QCP also pointed out that the recent decline in Bitcoin's market capitalization reflects a trend where funds may gradually be shifting from BTC to ETH and other altcoins. According to data disclosed by IntoTheBlock, November saw the highest net outflow of stablecoins from CEX since April, amounting to about $4.5 billion. Coupled with strong price performance, this indicates that traders are locking in profits, and these funds may be redeployed into altcoins or kept as reserves to respond to future downturns.
Additionally, as the crypto market gradually moves toward the mainstream, the U.S.'s lenient crypto policy environment has also sparked optimistic sentiments about the overall industry development, including altcoins. According to previous reports by PANews, the recent unveiling of Trump's new government member list has gradually come to light, with many openly expressing a friendly attitude toward cryptocurrencies, which may bring more positive policy expectations for the industry.

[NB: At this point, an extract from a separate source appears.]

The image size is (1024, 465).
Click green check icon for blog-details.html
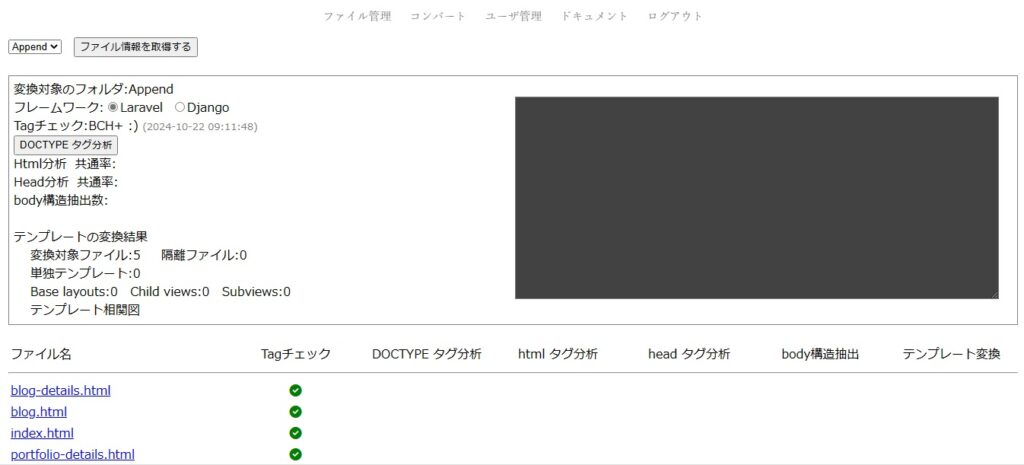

Notably, the upcoming departure of Gary Gensler, the chairman of the U.S. SEC, is seen as potentially providing more space for the further development of the crypto industry. It is particularly worth mentioning that with ETF applications for currencies such as Solana, XRP, and LTC, market expectations are rising.

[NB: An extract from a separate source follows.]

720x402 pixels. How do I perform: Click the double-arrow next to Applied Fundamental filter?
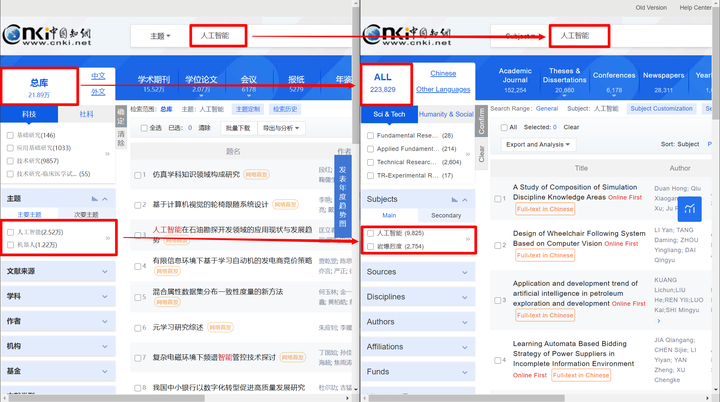tap(468, 154)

However, CryptoQuant CEO Ki Young Ju also noted that compared to the last bull market, the current rise in Bitcoin is primarily driven by institutional investors and spot ETF demand, which are different from users of cryptocurrency exchanges and are not inclined to shift assets from Bitcoin to altcoins. At the same time, since institutional investors mainly operate outside exchanges, asset rotation becomes less likely. While institutions may allocate mainstream altcoins through investment tools like ETFs, small-cap altcoins still rely on retail users on exchanges. For altcoins to reach new highs in total market capitalization, a significant influx of new funds into exchanges is needed, but the current levels are below historical highs, indicating reduced liquidity brought by new users. Therefore, altcoin projects should focus on developing independent strategies to attract new funds rather than relying on the momentum brought by Bitcoin.